At four and a half, she's well on her way to meeting them.
She's started swimming lessons, and once a week now she joins five little friends in the pool and learns to kick, paddle, put her head under water and generally stay afloat. She wanted to learn to swim by the time her fifth birthday rolls around. Her teacher tells me this won't be a problem.

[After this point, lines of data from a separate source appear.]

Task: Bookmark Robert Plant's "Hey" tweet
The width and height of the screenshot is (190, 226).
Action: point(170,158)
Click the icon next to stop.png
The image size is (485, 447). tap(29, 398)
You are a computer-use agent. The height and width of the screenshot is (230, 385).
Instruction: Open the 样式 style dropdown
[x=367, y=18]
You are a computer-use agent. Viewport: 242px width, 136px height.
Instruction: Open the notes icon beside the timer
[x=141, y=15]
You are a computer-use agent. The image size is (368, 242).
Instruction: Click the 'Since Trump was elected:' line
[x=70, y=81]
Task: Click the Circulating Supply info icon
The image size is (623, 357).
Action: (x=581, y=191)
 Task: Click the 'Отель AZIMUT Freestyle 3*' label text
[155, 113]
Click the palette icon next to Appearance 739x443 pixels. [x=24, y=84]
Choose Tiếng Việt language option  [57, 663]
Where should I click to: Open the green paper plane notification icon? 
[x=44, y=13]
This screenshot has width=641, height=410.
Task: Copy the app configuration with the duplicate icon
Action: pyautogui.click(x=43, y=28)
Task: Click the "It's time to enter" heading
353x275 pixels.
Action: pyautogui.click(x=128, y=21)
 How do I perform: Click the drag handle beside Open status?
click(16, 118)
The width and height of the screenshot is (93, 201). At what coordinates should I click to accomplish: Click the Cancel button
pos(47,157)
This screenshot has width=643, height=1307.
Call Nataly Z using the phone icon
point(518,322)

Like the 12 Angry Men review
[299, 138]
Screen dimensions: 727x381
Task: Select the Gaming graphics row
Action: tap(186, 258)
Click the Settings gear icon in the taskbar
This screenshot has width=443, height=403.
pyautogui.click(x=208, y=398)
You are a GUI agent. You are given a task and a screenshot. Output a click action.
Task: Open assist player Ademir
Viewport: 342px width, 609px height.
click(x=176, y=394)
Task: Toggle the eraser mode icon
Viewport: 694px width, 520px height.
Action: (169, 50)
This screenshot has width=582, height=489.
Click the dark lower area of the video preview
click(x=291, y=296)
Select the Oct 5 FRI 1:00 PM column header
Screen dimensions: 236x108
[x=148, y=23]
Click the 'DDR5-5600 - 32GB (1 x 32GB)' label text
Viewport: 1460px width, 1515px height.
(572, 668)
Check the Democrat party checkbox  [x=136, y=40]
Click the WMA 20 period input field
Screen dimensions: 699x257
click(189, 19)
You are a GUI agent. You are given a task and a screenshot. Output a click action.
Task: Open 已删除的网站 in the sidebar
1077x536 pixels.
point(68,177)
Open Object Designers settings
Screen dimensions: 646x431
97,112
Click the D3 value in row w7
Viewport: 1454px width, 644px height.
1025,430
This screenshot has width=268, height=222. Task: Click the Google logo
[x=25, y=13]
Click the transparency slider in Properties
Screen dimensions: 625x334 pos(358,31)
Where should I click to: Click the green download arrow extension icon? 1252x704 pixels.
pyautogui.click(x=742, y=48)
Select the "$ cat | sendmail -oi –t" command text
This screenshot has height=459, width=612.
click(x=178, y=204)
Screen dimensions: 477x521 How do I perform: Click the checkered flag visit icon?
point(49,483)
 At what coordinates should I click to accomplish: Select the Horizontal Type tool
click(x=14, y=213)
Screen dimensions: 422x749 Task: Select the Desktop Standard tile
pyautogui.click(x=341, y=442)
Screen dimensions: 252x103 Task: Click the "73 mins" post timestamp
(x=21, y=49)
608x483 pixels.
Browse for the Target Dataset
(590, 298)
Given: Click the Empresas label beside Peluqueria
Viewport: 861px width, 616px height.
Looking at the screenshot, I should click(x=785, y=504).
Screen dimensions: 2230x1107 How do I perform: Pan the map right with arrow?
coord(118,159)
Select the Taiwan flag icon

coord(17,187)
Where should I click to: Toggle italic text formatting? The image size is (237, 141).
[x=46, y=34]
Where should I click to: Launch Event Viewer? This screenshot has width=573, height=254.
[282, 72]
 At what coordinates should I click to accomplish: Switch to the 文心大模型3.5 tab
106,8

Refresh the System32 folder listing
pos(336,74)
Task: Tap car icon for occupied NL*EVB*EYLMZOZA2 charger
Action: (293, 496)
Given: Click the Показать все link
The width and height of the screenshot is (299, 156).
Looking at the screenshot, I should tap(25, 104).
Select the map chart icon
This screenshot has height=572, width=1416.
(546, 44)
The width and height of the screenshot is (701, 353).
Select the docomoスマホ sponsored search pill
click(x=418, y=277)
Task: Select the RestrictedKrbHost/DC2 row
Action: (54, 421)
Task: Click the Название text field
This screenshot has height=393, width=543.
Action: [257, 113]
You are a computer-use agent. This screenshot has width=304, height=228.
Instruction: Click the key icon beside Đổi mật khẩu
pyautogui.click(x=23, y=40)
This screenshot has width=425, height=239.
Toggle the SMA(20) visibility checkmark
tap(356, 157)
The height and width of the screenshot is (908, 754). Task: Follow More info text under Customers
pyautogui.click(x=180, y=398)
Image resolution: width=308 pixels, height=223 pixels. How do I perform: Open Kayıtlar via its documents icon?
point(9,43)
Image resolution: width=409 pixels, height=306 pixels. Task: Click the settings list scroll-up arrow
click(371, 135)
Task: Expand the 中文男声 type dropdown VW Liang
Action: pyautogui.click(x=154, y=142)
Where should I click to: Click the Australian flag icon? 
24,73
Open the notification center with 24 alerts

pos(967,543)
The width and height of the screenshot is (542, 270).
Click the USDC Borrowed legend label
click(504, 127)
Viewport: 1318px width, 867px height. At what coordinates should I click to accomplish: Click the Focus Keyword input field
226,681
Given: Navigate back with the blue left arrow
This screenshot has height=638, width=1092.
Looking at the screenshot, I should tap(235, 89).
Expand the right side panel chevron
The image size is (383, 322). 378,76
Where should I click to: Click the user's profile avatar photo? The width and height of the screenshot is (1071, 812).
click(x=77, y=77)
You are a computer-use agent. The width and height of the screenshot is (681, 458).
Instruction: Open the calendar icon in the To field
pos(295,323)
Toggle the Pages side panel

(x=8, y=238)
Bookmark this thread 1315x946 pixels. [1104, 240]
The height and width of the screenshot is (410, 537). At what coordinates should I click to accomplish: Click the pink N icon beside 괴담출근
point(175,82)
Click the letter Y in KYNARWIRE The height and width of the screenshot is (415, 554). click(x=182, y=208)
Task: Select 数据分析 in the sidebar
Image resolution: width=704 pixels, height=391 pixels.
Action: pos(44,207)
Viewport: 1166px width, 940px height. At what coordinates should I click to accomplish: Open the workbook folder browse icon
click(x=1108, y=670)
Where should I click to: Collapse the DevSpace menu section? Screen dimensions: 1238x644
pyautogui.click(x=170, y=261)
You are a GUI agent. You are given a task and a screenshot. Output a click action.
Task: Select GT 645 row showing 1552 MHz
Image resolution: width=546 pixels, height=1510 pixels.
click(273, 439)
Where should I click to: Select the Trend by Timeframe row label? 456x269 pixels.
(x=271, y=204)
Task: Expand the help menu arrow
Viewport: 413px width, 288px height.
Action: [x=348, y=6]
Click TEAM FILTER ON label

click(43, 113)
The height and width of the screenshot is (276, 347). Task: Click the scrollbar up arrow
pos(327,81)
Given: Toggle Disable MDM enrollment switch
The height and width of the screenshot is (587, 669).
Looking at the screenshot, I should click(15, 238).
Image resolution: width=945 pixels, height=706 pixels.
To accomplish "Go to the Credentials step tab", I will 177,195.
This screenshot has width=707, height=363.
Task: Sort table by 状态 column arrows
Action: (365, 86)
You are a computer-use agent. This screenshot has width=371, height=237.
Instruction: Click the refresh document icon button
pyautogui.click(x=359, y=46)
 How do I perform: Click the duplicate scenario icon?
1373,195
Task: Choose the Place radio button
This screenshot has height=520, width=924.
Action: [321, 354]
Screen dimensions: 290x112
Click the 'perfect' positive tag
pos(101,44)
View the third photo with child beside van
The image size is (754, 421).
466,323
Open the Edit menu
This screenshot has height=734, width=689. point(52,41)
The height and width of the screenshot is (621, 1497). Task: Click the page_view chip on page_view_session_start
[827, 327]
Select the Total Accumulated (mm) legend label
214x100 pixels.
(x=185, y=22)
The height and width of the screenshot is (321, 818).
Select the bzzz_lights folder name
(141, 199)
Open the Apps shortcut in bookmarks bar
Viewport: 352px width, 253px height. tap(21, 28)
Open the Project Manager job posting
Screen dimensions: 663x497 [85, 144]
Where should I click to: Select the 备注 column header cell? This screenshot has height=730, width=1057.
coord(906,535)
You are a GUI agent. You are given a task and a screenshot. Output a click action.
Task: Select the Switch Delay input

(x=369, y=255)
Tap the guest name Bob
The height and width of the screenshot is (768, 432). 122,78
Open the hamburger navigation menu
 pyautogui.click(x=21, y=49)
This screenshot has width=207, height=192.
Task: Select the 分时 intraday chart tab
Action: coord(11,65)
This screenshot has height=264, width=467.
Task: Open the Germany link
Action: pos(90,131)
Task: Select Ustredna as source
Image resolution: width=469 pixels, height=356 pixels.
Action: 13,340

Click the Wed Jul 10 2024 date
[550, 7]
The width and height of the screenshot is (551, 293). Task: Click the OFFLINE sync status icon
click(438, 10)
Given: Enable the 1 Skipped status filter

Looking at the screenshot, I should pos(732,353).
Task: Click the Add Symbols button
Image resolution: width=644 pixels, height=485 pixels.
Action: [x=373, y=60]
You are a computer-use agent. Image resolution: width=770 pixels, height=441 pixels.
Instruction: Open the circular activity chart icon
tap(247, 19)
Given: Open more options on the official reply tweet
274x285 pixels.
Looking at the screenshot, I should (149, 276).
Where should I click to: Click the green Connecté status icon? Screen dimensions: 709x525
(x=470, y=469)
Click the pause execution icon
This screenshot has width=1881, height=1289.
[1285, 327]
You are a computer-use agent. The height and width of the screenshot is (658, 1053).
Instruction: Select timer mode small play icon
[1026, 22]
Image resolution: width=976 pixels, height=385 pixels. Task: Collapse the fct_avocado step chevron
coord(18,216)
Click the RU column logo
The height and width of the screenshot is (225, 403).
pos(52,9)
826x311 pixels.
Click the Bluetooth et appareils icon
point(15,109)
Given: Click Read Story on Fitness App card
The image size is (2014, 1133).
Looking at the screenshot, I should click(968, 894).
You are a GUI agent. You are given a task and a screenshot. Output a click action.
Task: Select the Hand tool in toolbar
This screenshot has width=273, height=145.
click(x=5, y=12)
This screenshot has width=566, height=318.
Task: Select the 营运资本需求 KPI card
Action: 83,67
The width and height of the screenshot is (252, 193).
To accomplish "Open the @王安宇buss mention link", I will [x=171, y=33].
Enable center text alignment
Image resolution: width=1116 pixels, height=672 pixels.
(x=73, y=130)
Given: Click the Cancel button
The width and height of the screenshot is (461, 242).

She's still having a grand old time on her big girl bike, and with the encouragement of the big girls across the street to remind her how to keep her balance and to look where she's going (and a little help from Daddy running behind her just in case), she's managed quite a few trips up and down our street on two wheels. The skill is there, and now we're just in the confidence-building stage of learning to ride. When she gets bored with having to concentrate so hard, or when the big girls take off a little faster than she's comfortable with, we throw the training wheels back on and let her have a fun time. But even then, we catch her third-grade mentor reminding our daughter to keep herself balanced and encouraging her to keep those training wheels up off the ground. Peer pressure is turning out to be a very positive thing when it comes to bike riding.
But perhaps her proudest four-and-a-half moment to date came tonight. We've been working our way through the book Teach Your Child to Read in 100 Easy Lessons, and I'll admit I was skeptical at first. Anything that purports to be able to teach my child something in ten minutes a day deserves to be met with some skepticism. But after what amounts to about 280 minutes of teaching these easy lessons, my confidence in this book's methods and my daughter's abilities is restored.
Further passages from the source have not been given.